Documentation
¶
Overview ¶
Package clone is kage's engine: it ties the Chrome pool, the JavaScript stripper, the asset localiser, and the URL↔path mapper into one resumable, polite crawl that turns a live site into a browsable offline folder.
Index ¶
Constants ¶
const DefaultUserAgent = "Mozilla/5.0 (Macintosh; Intel Mac OS X 10_15_7) " +
"AppleWebKit/537.36 (KHTML, like Gecko) Chrome/124.0.0.0 Safari/537.36"
DefaultUserAgent is a current desktop Chrome UA, used by the asset fetcher and the robots fetch so a site treats kage like the browser it drives.
Variables ¶
This section is empty.
Functions ¶
func DefaultOutDir ¶
func DefaultOutDir() string
DefaultOutDir is where mirrors land unless --out overrides it: a per-user data directory ($HOME/data/kage) so clones from anywhere collect in one place, falling back to a local kage-out when the home directory cannot be resolved.
Types ¶
type Cloner ¶
type Cloner struct {
// contains filtered or unexported fields
}
Cloner runs one clone. Build it with New, then call Run.
func New ¶
New builds a Cloner for seed under cfg. It does not touch the network until Run is called.
type Config ¶
type Config struct {
OutDir string // output root; the mirror lands in <OutDir>/<host>/
Reserved string // reserved dir name for assets and state (default "_kage")
Workers int // page render workers
AssetWorkers int // HTTP asset download workers
BrowserPages int // Chrome page-pool size
MaxPages int // stop after N pages (0 = unlimited)

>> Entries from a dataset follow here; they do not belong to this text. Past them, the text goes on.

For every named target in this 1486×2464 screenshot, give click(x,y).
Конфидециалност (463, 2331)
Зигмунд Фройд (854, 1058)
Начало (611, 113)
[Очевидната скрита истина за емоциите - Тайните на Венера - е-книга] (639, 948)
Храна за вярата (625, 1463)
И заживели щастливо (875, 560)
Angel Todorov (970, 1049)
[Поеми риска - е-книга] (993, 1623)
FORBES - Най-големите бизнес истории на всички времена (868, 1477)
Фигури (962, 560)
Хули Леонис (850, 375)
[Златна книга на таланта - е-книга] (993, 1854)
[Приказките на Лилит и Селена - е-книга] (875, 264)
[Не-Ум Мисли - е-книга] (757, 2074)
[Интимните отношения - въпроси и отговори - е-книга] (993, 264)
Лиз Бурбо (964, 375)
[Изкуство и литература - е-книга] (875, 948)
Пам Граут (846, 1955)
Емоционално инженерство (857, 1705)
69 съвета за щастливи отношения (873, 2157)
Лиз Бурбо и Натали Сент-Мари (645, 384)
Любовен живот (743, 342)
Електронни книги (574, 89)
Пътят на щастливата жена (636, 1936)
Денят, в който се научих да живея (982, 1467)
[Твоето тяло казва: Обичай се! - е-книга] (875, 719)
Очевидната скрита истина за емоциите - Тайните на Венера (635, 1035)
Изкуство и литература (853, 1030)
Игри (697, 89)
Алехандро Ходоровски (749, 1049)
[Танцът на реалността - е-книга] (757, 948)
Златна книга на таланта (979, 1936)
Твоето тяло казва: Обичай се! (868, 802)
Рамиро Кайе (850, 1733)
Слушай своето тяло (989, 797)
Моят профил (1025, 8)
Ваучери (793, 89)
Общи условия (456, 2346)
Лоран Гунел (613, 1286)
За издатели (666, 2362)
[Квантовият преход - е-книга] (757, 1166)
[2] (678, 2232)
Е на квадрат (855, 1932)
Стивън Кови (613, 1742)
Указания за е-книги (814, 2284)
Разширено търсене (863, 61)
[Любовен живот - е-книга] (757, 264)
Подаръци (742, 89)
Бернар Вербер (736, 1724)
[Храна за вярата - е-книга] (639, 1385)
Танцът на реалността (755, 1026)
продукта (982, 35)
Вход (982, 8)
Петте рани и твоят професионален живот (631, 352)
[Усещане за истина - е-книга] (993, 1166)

MaxDepth int // BFS/DFS depth cap (0 = unlimited)
Traversal string
MaxAssetBytes int64
Timeout time.Duration // per HTTP request
Settle time.Duration // network-idle quiet period
RenderTimeout time.Duration // hard cap per page render
Scroll bool
UserAgent string
IncludeSubdomains bool
ScopePrefix string
ExcludePaths []string
RespectRobots bool
FollowSitemap bool
Headless bool
KeepNoscript bool
ChromeBin string
ControlURL string
// Resume loads the prior run's visited set and skips pages already written,
// so an interrupted or repeated clone picks up where it left off instead of
// refetching. Refresh forces every page to be re-rendered in place (the
// mirror is kept, files are overwritten) to pull in changed content. Force
// deletes the mirror first for a clean-slate clone. Persist writes the
// visited set back to state.json when the run ends.
Resume bool
Refresh bool
Force bool
Persist bool
}
Config is the full set of knobs for a clone run. DefaultConfig fills the baseline; the CLI overlays flags on top.
type Failure ¶ added in v0.1.2
type Failure struct {
Kind string // "page" or "asset"
URL string
Referer string // the page that referenced it, when known
Reason string // e.g. "HTTP 403 Forbidden"
}
Failure is one thing that went wrong, kept for the end-of-run report so the errors are visible as a list rather than only as a count.